Transcribe the listing below in full, exactly, with no images.

***** LISTED ENTRIES *****

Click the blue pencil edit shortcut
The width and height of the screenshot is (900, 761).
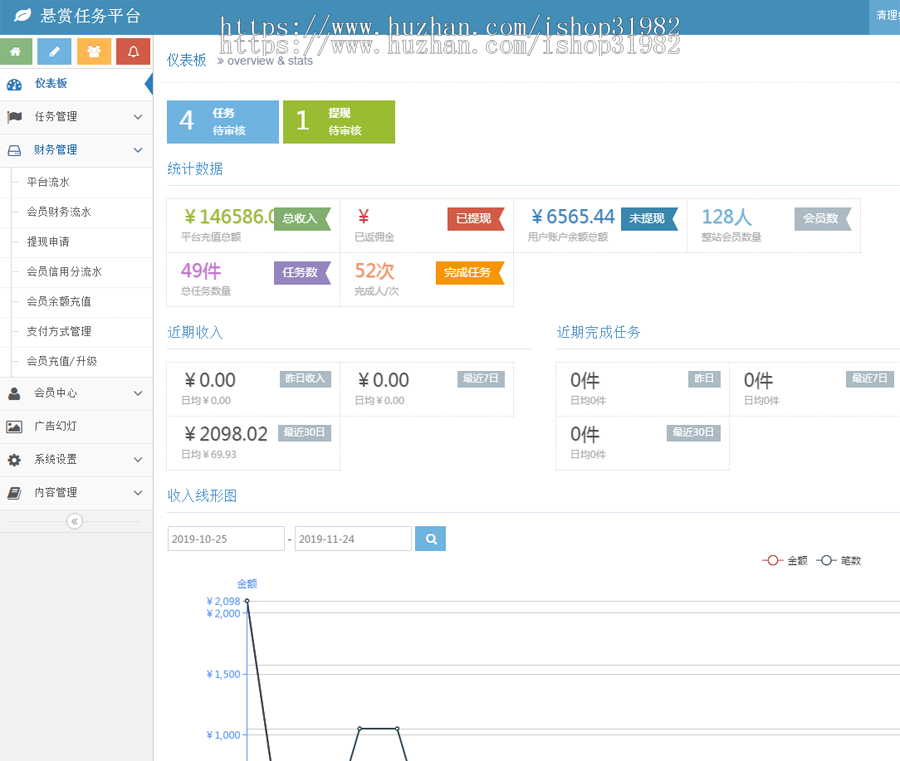(54, 52)
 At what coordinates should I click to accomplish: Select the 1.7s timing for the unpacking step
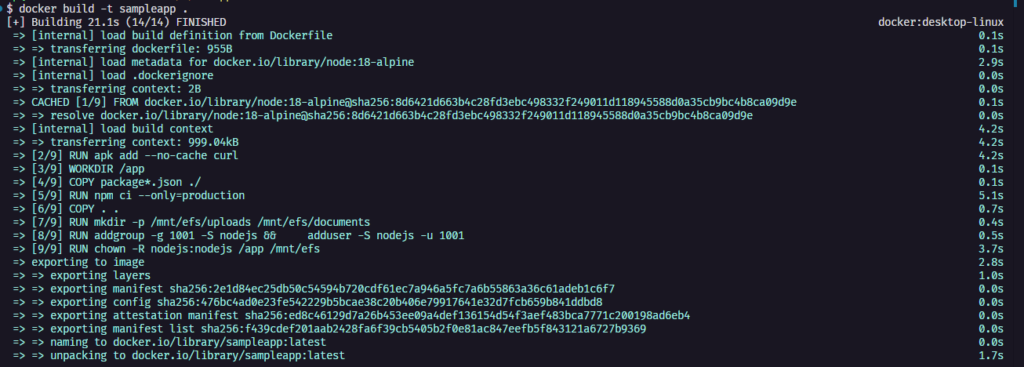coord(991,356)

*****

▶ [ANSWER BOX]
Click the blue pencil edit shortcut
The width and height of the screenshot is (900, 761).
(54, 52)
 At what coordinates should I click to accomplish: Select the 1.7s timing for the unpacking step
coord(991,356)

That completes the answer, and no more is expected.